=== Begin Enclosure ===

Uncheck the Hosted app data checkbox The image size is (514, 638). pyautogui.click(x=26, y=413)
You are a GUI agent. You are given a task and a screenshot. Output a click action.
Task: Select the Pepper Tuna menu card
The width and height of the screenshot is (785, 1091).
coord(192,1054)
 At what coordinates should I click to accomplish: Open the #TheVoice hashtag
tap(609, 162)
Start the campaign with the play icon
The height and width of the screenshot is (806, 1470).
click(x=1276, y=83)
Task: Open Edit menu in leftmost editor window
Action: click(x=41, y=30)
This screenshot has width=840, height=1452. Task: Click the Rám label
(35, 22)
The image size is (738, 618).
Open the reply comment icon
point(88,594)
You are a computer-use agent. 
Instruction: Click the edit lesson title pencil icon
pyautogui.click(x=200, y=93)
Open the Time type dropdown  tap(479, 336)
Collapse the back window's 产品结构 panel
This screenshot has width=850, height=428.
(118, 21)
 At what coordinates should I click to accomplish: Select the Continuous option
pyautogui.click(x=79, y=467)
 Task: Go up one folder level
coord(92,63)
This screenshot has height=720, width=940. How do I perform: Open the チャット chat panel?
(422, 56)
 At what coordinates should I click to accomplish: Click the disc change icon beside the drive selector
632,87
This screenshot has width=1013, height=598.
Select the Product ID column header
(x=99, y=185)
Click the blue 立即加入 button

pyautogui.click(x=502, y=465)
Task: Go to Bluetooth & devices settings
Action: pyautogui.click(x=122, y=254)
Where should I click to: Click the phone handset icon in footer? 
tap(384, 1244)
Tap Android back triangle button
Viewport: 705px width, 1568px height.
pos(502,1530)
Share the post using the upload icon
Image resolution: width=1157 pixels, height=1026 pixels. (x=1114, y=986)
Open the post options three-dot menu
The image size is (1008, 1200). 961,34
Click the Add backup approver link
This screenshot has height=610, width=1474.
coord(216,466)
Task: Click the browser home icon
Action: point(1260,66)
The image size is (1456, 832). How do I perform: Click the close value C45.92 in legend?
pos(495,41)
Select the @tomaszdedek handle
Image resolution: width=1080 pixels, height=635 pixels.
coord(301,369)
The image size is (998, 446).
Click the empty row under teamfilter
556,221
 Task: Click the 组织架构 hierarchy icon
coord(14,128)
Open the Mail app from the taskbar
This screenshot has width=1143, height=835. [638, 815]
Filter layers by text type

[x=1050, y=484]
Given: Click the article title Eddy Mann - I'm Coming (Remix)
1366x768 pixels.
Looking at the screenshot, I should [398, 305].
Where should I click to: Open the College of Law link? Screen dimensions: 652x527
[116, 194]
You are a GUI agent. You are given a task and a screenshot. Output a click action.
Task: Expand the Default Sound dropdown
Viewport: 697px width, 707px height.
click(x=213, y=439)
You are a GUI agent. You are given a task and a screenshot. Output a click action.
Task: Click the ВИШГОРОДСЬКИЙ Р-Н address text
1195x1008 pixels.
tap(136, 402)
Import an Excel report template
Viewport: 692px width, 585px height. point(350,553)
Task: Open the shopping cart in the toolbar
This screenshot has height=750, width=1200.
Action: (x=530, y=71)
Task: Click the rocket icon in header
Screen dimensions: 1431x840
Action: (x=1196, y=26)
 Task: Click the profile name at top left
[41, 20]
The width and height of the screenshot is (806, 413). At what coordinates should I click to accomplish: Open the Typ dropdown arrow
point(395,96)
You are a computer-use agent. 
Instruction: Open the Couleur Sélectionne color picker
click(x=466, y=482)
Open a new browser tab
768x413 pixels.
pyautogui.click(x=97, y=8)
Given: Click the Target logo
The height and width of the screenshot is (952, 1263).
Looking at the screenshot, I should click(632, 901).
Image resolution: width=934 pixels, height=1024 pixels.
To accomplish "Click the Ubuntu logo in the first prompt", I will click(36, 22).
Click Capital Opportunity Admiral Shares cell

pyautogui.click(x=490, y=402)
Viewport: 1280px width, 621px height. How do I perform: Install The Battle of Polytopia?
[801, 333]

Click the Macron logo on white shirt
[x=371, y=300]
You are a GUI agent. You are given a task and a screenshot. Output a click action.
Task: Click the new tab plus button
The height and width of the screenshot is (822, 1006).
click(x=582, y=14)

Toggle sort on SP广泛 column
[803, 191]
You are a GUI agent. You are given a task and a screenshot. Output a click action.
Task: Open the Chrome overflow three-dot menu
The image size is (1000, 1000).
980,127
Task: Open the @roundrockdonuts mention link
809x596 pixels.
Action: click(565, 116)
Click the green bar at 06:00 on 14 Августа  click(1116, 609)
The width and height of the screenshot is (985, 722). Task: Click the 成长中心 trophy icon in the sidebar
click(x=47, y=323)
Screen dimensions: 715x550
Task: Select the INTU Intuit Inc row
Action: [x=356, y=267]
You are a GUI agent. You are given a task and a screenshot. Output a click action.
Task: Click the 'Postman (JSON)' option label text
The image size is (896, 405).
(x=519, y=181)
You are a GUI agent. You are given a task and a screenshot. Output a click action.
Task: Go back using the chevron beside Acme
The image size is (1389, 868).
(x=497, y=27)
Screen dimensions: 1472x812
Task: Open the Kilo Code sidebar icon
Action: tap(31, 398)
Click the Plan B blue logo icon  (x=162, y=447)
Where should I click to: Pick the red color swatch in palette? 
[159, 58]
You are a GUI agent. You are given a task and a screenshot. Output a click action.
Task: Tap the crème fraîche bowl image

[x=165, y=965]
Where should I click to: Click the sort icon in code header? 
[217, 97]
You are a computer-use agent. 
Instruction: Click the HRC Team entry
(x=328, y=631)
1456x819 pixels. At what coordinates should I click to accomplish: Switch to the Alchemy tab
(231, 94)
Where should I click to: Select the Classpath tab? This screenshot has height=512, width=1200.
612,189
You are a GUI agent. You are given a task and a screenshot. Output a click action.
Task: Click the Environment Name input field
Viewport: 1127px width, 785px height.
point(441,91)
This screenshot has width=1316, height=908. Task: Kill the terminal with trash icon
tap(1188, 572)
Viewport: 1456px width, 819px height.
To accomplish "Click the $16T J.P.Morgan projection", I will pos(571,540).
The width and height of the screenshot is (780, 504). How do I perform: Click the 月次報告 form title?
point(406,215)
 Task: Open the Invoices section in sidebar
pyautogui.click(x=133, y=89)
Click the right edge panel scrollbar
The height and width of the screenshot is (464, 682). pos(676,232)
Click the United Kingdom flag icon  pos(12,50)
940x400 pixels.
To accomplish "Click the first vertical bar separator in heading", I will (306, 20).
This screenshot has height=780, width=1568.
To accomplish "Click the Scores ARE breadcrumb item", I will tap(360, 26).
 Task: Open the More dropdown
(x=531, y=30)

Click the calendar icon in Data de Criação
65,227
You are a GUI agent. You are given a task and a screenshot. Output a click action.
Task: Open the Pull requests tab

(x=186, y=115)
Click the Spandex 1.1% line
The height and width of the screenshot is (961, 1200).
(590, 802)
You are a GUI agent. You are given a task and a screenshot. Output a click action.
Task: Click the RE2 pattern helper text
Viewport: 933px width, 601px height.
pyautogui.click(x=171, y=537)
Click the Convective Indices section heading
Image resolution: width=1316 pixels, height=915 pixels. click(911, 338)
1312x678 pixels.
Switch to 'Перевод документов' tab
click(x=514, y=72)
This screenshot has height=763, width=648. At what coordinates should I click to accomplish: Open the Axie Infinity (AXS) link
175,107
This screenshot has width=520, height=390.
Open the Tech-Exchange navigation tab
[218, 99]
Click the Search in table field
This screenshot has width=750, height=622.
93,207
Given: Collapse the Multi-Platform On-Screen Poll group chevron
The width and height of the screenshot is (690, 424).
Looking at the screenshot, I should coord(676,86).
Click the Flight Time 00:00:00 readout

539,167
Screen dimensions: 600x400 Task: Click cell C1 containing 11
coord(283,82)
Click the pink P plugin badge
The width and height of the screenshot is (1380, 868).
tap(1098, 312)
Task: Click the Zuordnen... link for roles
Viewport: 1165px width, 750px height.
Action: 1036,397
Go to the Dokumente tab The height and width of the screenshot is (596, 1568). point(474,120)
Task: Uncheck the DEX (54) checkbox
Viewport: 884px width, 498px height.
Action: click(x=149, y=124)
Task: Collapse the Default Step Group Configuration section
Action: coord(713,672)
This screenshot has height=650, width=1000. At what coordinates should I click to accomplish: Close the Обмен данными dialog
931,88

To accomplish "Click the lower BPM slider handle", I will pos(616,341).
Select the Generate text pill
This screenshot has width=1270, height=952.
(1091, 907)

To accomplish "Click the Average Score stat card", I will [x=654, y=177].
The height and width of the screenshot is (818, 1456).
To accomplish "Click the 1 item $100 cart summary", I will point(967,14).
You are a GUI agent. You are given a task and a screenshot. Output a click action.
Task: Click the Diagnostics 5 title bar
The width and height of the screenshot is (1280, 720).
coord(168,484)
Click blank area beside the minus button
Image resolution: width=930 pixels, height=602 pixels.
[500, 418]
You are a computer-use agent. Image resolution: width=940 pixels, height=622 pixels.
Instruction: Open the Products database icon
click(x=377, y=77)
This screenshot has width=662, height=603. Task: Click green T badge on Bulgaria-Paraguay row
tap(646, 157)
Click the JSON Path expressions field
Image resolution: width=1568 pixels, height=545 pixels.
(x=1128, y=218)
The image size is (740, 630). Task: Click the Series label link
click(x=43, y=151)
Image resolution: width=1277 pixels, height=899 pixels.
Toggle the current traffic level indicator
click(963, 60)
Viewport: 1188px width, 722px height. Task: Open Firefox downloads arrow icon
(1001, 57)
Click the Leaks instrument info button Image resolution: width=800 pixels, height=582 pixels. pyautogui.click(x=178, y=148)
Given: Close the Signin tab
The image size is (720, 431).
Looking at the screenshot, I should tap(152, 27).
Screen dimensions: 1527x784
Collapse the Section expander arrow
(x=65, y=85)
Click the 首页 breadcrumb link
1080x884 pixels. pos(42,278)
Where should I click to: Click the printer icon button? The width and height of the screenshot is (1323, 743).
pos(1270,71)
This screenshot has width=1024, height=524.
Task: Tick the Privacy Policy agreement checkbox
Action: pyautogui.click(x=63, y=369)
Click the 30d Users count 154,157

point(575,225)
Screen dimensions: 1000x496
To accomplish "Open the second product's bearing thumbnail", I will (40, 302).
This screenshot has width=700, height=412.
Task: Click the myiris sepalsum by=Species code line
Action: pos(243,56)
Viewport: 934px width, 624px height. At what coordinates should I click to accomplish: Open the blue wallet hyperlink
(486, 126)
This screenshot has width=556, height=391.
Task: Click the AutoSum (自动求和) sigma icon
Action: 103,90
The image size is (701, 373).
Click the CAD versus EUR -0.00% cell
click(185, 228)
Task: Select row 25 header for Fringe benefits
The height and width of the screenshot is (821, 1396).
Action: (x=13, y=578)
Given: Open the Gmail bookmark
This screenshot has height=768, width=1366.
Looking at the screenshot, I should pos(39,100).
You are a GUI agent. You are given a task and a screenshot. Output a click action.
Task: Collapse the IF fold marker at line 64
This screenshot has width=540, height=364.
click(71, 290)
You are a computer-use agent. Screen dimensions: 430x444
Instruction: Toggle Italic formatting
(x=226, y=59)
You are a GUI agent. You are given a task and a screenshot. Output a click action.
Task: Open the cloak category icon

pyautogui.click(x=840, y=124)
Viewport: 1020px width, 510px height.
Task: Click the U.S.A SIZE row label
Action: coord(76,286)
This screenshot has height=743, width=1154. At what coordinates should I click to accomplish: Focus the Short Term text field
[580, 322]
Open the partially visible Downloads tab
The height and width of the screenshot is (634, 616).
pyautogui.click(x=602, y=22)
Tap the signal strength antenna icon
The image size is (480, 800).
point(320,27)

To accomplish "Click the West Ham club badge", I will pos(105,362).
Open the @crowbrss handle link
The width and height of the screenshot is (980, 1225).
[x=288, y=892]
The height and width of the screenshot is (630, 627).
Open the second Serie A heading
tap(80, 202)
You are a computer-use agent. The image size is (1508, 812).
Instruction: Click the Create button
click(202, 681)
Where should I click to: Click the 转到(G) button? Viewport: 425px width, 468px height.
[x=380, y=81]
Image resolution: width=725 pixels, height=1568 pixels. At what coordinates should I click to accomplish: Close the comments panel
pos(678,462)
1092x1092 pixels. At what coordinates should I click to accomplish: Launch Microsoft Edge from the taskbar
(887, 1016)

=== End Enclosure ===

_PROBLEM TO SOLVE_
Give back exactly the lines above starting at the line where "Click the empty row under teamfilter" appears and ending at the line where "Given: Click the Target logo" appears, both included, with no other lines.

_OUTPUT BELOW_
Click the empty row under teamfilter
556,221
 Task: Click the 组织架构 hierarchy icon
coord(14,128)
Open the Mail app from the taskbar
This screenshot has width=1143, height=835. [638, 815]
Filter layers by text type

[x=1050, y=484]
Given: Click the article title Eddy Mann - I'm Coming (Remix)
1366x768 pixels.
Looking at the screenshot, I should [398, 305].
Where should I click to: Open the College of Law link? Screen dimensions: 652x527
[116, 194]
You are a GUI agent. You are given a task and a screenshot. Output a click action.
Task: Expand the Default Sound dropdown
Viewport: 697px width, 707px height.
click(x=213, y=439)
You are a GUI agent. You are given a task and a screenshot. Output a click action.
Task: Click the ВИШГОРОДСЬКИЙ Р-Н address text
1195x1008 pixels.
tap(136, 402)
Import an Excel report template
Viewport: 692px width, 585px height. point(350,553)
Task: Open the shopping cart in the toolbar
This screenshot has height=750, width=1200.
Action: (x=530, y=71)
Task: Click the rocket icon in header
Screen dimensions: 1431x840
Action: (x=1196, y=26)
 Task: Click the profile name at top left
[41, 20]
The width and height of the screenshot is (806, 413). At what coordinates should I click to accomplish: Open the Typ dropdown arrow
point(395,96)
You are a computer-use agent. 
Instruction: Open the Couleur Sélectionne color picker
click(x=466, y=482)
Open a new browser tab
768x413 pixels.
pyautogui.click(x=97, y=8)
Given: Click the Target logo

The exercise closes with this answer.